[Gllug] HugePages

Steve Parker steve at steve-parker.org
Thu Oct 28 17:02:53 UTC 2010


All the documentation I can find about huge pages talks about reserving 
a small fraction of the total RAM for huge pages - eg, 
Documentation/vm/hugetlbpage.txt has an example of "echo 20 > 
/proc/sys/vm/nr_hugepages"; 
http://www.cyberciti.biz/tips/linux-hugetlbfs-and-mysql-performance.html 
says "On busy server with 16/32GB RAM, you can set this to 512 or higher 
value." - ie, 1Gb of 16 or even 32Gb machine.

If a dedicated 16Gb database server can make use of hugepages, why would 
anyone allocate only 1Gb, not 12Gb or even more? Sure, software not 
written for hugepages can't use that memory, and it can't be swapped 
out, but if the machine only exists to run a database, why not give it 
all the RAM it needs, in the much more efficient hugepages layout?
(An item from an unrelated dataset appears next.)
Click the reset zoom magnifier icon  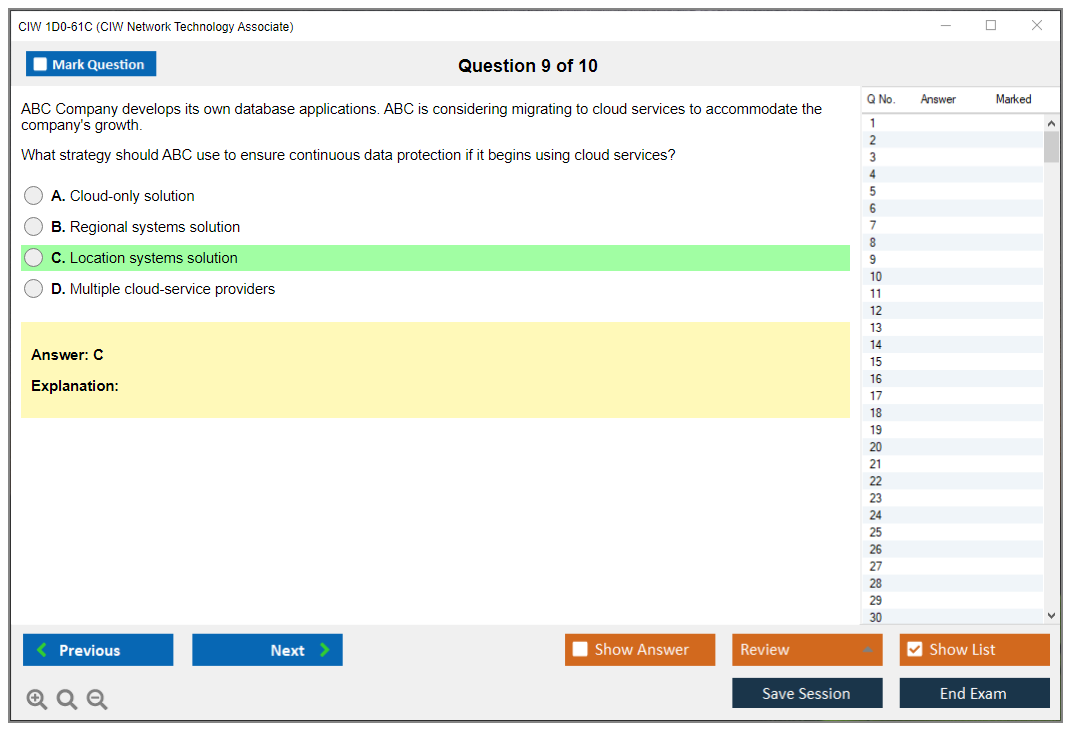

The reason I ask, is that we have a 72Gb server running JRockit with 
48Gb+ JVMs in a 60Gb block of hugepages; with no swapping, and 3Gb free 
of the 12Gb "normal" memory that is left, performance is dismal - "ls" 
in an empty directory can take many seconds. If we bring down the 
hugepages, things seem much better. But the apps guys say that their JVM 
has to be all in hugepages, so if there's only 20Gb hugepages, then 
their JVM can't store more than 20Gb data in RAM (which is the design 
that we have been told we must work with).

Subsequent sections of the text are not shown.